鎮魂歌 不夜城 II





題名:鎮魂歌 不夜城 II
作者:馳星周
発行:角川書店 1997.8.31 初版
価格:\1,500

 香港フィルム・ノワールを思わせる銃撃の新宿物語パート2と言ったところで、前作の緊張を維持させてのサイド・ストーリー作り二本立てというのは素晴らしい構成だし、素晴らしい維持力だと思う。できることならこのレベルをずっと長いこと最低でも維持していって欲しいし、さらに上をめざして欲しい。今、最も期待度の高い作家の一人であることはもう間違いない。

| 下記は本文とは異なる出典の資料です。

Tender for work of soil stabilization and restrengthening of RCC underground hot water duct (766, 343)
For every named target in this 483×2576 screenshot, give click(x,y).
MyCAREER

 アクション小説としては、サスペンスと言い、バイオレンスと言い、クライマックスへの高まる緊張度は日本の小説の中では最上位に位置するほどであると断言したい。だからそれだけで日本の小説界をぶっち切っているとは思う。

 しかし、ぼくが思うに、練りあげられ、懲りに凝ったプロットの骨組みはともかく、これに肉付けされた文章に遊びがなさ過ぎる傾向、とにかくストーリーを急ぐ傾向というのは、少しもったいない気がするのである。せっかくのこれだけの物語なのだから、もう少し皮下脂肪を付けてあげてもいいような気がする。贅肉の多い三流小説では困るけれど、プラス・アルファの何か遊びのようなもの、プロットを文章に書き変えるときに脱線してゆく要素のようなもの、を作者に期待したいのである。

 そして、シリーズ外で、別のハードボイルドも創作して欲しいところ。

 繰り返すけれど、この小説のプロット、構成ともに素晴らしいと思う。視点を変えて二人の男たちが命がけの激走をしてゆく様は、かつての東映の名作『仁義なき戦い 広島死闘編』を思い出させましたよ、ほんと。

 強いて言えば、境遇や年齢いろいろなものが違うのに、主人公扱いされる人々がどれもこれも読んでいるうちに似通って見えてくる点、キャラクターの行動の個性に少し不足という感じがして、ちょいと気になりました。しかしエルロイの主人公なども似たり寄ったりだから、これは読者の側の贅沢というところか。